• _Exercise directions_
Copy the torch.scan documentation from "We can export" through "return next_carry, next_carry.clone()", substituting "CumsumModule" for every "ScanModule".

• _Selection_
— begin —

Control Flow - Scan#

Created On: Feb 14, 2026 | Last Updated On: Feb 14, 2026

torch.scan is a structured control flow operator that performs an inclusive scan with a combine function. It is commonly used for cumulative operations like cumsum, cumprod, or more general recurrences. It can logically be seen as implemented as follows:

def scan(
    combine_fn: Callable[[PyTree, PyTree], tuple[PyTree, PyTree]],
    init: PyTree,
    xs: PyTree,
    *,
    dim: int = 0,
    reverse: bool = False,
) -> tuple[PyTree, PyTree]:
    carry = init
    ys = []
    for i in range(xs.size(dim)):
        x_slice = xs.select(dim, i)
        carry, y = combine_fn(carry, x_slice)
        ys.append(y)
    return carry, torch.stack(ys)

Warning

torch.scan is a prototype feature in PyTorch. You may run into miscompiles. Read more about feature classification at: https://pytorch.org/blog/pytorch-feature-classification-changes/#prototype

Examples#

Below is an example that uses scan to compute a cumulative sum:

import torch
from torch._higher_order_ops import scan

def add(carry: torch.Tensor, x: torch.Tensor):
    next_carry = carry + x
    y = next_carry.clone()  # clone to avoid output-output aliasing
    return next_carry, y

init = torch.zeros(1)
xs = torch.arange(5, dtype=torch.float32)

final_carry, cumsum = scan(add, init=init, xs=xs)
print(final_carry)
print(cumsum)

tensor([10.])
tensor([[ 0.],
        [ 1.],
        [ 3.],
        [ 6.],
        [10.]])

We can export the model with scan for further transformations and deployment. This example uses dynamic shapes to allow variable sequence length:

class ScanModule(torch.nn.Module):
    def forward(self, xs: torch.Tensor) -> tuple[torch.Tensor, torch.Tensor]:
        def combine_fn(carry, x):
            next_carry = carry + x
            return next_carry, next_carry.clone()

— end —

• _Entries supplied_

— begin —

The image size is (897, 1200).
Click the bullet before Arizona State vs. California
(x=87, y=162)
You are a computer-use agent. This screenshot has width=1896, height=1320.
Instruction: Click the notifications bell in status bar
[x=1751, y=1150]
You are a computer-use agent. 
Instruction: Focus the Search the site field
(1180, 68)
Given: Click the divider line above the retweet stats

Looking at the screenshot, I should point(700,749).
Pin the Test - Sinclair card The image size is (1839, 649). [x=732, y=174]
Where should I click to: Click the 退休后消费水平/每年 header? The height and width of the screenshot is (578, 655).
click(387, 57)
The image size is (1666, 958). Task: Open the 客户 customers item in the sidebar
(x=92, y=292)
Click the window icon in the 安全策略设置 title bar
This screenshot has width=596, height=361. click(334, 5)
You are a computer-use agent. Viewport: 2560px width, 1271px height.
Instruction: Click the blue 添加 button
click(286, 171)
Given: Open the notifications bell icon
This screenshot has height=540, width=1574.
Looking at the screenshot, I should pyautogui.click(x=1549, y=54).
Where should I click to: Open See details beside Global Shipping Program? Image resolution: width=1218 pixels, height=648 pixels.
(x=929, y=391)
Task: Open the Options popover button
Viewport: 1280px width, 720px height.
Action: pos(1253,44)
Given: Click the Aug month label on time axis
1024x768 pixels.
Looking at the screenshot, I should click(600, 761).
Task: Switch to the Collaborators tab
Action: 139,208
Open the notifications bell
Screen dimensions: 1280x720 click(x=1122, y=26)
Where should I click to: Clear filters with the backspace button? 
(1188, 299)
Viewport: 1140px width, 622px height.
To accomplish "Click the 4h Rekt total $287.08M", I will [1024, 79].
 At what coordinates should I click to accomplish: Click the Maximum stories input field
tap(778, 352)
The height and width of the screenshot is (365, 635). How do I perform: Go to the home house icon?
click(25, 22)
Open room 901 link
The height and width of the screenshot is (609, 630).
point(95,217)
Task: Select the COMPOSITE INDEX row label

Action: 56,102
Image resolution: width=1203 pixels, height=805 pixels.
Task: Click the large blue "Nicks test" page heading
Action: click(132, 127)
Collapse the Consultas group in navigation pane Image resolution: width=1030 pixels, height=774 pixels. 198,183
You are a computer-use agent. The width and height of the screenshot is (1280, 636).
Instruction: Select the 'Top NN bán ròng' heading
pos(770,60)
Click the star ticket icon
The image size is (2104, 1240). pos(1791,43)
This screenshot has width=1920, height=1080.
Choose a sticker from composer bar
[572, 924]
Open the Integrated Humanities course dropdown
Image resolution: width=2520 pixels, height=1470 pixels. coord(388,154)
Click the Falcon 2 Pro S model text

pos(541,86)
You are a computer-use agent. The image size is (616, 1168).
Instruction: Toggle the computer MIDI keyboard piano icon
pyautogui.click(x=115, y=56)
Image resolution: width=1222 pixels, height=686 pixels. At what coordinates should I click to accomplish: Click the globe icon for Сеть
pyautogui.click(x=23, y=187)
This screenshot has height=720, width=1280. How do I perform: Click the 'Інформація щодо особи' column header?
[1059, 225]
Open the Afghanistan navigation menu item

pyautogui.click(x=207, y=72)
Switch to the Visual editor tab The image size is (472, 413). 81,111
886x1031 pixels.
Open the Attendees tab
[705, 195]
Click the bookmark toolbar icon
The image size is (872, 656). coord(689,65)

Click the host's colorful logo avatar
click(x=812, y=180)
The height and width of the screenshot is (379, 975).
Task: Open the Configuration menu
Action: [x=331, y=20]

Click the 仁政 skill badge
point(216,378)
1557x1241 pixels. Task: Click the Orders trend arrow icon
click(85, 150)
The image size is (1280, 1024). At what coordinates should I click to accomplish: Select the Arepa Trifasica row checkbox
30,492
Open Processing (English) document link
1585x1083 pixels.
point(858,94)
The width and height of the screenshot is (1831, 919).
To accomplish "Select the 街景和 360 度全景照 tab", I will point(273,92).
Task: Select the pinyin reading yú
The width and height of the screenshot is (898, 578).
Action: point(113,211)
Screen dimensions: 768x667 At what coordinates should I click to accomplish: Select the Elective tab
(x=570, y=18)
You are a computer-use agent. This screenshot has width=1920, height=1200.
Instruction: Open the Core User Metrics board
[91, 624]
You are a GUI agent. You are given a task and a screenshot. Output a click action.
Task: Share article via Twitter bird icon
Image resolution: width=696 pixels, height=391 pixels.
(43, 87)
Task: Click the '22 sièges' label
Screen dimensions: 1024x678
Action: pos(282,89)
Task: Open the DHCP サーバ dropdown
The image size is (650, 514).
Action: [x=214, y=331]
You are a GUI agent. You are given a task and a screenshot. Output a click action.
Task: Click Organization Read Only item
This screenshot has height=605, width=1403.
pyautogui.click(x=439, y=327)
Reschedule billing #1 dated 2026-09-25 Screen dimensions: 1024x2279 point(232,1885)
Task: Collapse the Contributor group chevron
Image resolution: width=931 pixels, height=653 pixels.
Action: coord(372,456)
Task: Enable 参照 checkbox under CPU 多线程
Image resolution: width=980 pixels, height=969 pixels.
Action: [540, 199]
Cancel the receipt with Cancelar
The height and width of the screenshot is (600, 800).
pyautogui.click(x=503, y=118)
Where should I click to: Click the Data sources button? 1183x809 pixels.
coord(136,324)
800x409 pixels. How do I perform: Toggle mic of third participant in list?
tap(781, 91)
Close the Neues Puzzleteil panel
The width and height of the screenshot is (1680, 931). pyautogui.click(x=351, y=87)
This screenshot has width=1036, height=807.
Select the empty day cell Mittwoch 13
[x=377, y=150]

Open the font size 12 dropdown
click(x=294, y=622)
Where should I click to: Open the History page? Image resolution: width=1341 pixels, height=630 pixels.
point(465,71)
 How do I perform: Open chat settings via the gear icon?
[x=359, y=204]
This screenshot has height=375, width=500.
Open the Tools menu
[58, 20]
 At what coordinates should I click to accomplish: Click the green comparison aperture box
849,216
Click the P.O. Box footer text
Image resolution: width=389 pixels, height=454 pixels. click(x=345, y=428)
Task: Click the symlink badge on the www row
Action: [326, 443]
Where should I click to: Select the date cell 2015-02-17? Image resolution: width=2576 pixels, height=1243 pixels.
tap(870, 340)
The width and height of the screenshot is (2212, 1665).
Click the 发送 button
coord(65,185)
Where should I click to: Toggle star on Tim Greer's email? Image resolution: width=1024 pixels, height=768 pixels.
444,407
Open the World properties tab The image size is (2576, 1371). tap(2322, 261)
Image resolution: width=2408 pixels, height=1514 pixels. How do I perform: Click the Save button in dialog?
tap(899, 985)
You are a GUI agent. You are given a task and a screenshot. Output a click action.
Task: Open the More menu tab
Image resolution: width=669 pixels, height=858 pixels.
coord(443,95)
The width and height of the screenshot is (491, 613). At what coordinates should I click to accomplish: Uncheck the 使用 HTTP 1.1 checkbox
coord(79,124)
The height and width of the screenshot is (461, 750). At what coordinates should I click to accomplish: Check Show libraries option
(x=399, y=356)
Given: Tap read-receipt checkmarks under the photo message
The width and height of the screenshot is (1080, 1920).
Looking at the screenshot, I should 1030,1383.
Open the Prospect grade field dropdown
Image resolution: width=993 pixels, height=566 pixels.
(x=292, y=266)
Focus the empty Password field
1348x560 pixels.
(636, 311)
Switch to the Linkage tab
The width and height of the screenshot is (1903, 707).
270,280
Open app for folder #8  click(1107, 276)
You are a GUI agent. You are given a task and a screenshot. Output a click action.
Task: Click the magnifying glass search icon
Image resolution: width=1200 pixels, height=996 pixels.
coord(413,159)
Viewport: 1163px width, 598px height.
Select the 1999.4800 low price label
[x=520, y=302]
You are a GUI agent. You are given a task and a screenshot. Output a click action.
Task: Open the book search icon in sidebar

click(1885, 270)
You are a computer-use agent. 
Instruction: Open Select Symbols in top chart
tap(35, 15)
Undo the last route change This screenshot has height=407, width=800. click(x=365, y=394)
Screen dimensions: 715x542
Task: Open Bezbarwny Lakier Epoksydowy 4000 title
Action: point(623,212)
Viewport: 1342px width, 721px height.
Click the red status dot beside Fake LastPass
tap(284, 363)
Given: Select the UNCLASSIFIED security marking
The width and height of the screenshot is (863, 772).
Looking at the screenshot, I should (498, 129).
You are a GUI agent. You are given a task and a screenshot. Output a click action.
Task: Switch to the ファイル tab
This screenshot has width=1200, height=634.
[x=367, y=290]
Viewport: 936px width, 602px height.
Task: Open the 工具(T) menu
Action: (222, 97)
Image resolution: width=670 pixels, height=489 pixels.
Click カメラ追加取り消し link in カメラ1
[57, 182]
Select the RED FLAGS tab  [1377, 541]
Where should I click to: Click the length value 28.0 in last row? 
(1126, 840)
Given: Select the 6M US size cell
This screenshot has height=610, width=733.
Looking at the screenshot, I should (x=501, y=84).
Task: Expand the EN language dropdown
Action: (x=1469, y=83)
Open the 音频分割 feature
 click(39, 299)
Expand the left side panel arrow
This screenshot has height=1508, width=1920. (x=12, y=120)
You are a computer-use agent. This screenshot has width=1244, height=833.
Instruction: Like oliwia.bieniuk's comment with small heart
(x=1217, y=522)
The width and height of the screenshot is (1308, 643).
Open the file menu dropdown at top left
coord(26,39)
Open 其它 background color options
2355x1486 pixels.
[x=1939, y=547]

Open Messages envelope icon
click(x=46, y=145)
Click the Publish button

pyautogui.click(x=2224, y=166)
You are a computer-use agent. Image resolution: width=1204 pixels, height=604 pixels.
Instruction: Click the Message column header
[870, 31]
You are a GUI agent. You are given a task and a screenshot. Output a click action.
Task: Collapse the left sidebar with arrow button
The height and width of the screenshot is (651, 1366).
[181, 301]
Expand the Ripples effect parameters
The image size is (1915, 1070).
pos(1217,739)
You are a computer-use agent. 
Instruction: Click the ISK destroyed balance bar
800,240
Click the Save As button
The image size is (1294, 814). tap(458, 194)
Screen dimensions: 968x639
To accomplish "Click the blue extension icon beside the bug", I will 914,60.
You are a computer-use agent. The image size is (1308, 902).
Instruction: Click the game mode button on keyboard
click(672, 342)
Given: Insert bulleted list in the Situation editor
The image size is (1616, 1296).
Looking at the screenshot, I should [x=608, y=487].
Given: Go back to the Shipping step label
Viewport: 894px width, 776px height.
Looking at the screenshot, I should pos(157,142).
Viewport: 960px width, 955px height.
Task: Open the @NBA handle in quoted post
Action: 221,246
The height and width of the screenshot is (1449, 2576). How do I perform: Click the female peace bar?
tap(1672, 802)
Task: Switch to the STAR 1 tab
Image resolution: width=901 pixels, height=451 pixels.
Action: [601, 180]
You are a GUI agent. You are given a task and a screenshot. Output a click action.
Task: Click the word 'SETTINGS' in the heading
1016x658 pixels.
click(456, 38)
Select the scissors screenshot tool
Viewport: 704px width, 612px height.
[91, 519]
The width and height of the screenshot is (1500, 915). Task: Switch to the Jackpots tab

— end —

• _Full response_
We can export the model with scan for further transformations and deployment. This example uses dynamic shapes to allow variable sequence length:

class CumsumModule(torch.nn.Module):
    def forward(self, xs: torch.Tensor) -> tuple[torch.Tensor, torch.Tensor]:
        def combine_fn(carry, x):
            next_carry = carry + x
            return next_carry, next_carry.clone()